## Document passage
● ● ● ●

Income: A flow of earnings per unit of time.
Money can be used as:
1. Medium of Exchange
*Buy goods and services
2. Unit of Account
*Measuring the value of goods and services
3. Store of Value

3 Types of Money:
1. Representative Money: Money that represents something of value
Ex: IOU's

2. Commodity Money: Something that performs the function of money and has alternative uses
Ex: Salt, Gold, Silver, Cigarettes

3. Fiat Money: Money because the government says so
Ex: Paper Money, Coins

Six Characteristics of Money:
1. Durability
2. Portability
3. Visibility
4. Uniformity
5. Limited Supply
6. Accessibility

3 Types  of Money Supply:
•Liquidity: Ease with which an asset can be accessed and converted into cash (liquidized)
•M1 (High Liquidity): Coins, currency, and checkable deposits (Checks; Personal and corporate checking accounts which are the largest component of M1)

● ● ● ●

Data listing:

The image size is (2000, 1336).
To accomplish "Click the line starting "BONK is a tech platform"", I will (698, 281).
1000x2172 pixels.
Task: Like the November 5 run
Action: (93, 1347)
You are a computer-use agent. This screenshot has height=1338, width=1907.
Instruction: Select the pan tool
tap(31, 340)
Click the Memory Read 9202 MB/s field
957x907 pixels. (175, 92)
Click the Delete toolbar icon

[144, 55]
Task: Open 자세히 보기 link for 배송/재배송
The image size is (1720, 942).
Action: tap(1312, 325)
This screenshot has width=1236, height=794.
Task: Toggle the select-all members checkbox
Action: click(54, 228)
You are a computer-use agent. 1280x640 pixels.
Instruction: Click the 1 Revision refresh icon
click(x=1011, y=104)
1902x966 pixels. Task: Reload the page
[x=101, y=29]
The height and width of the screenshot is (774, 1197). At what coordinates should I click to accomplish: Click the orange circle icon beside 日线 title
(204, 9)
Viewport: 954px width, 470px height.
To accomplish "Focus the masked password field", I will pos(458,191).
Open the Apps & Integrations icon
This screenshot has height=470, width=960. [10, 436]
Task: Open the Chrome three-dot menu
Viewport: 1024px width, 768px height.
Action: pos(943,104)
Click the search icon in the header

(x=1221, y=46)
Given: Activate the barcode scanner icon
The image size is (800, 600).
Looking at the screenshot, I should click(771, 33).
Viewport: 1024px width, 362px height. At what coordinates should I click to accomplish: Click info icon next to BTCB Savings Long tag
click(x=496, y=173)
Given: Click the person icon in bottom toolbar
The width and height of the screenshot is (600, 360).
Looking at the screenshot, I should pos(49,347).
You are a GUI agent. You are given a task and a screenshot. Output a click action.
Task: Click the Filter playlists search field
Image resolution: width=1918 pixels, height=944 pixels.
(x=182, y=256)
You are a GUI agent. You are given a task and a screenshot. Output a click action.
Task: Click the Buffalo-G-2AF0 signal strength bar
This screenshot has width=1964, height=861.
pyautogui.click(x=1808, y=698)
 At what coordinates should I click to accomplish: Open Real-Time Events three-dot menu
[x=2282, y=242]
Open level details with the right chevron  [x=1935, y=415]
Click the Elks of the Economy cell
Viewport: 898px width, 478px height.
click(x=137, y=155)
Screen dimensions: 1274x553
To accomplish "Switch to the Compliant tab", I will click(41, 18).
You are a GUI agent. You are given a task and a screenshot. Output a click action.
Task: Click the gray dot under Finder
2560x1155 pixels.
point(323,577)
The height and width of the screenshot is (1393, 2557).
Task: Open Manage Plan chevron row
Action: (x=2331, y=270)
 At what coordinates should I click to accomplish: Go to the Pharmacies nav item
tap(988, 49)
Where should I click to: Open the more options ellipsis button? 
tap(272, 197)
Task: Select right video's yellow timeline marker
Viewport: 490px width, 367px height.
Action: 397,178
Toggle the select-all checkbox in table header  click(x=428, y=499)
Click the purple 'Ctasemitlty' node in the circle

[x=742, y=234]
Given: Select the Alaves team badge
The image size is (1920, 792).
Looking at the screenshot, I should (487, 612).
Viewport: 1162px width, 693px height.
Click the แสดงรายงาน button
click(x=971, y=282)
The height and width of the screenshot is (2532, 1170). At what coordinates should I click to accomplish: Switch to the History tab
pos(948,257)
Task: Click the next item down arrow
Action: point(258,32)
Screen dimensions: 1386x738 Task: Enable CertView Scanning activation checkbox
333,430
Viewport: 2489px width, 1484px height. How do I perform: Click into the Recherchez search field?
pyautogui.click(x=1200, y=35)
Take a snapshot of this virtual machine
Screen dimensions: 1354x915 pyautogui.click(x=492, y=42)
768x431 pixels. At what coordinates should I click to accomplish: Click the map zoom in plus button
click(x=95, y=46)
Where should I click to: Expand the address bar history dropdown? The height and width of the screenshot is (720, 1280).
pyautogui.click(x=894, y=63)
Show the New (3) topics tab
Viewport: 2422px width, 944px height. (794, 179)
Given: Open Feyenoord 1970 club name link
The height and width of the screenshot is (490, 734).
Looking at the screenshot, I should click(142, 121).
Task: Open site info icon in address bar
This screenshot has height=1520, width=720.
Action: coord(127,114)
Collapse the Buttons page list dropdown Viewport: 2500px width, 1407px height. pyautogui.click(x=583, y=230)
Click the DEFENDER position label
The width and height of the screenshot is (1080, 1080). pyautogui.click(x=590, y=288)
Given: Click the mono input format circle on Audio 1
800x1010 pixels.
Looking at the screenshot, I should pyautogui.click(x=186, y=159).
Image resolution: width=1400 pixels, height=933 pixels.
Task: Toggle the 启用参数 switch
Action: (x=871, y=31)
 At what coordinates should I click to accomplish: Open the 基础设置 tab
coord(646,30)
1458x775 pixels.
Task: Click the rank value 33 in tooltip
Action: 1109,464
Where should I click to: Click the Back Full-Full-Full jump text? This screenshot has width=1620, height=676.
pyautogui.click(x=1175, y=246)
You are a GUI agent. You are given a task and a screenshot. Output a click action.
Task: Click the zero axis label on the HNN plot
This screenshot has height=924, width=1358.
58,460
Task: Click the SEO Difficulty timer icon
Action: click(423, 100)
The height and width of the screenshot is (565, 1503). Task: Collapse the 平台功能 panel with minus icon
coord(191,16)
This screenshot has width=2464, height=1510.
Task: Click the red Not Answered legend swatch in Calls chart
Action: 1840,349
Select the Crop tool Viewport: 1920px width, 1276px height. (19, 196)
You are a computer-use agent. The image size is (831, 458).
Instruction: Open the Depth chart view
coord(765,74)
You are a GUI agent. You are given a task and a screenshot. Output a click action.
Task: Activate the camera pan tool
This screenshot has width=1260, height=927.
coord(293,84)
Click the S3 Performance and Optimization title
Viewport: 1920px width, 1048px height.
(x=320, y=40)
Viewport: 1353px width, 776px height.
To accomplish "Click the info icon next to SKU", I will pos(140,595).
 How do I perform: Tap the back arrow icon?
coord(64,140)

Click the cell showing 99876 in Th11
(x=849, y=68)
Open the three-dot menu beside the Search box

● ● ● ●

## Task details
Continue the notes on money from the point where they stop, after the M1 entry.

## Task answer
*Demand Deposit or Money Supply
•M2 (Medium Liquidity): M1 plus saving deposits (money market accounts), time deposits (CD's=Certificates of Deposit), and Mutual funds below $100k
•M3 (Low Liquidity): M2 plus time deposits above $100k

Tuesday, March 7, 2017

Automatic or Built-In Stabilizers

·      Anything that increases the government’s budget deficit during a recession and increases its budget surplus during inflation without requiring explicit action by policymakers

·      Transfer Payments 
    • Welfare Checks
    • Food Stamps
    • Unemployment Checks
    • Corporate Dividends
    • Social Security 
    • Veteran's Benefits 

Monday, March 6, 2017

Fiscal Policy

How does the government stabilizes the economy?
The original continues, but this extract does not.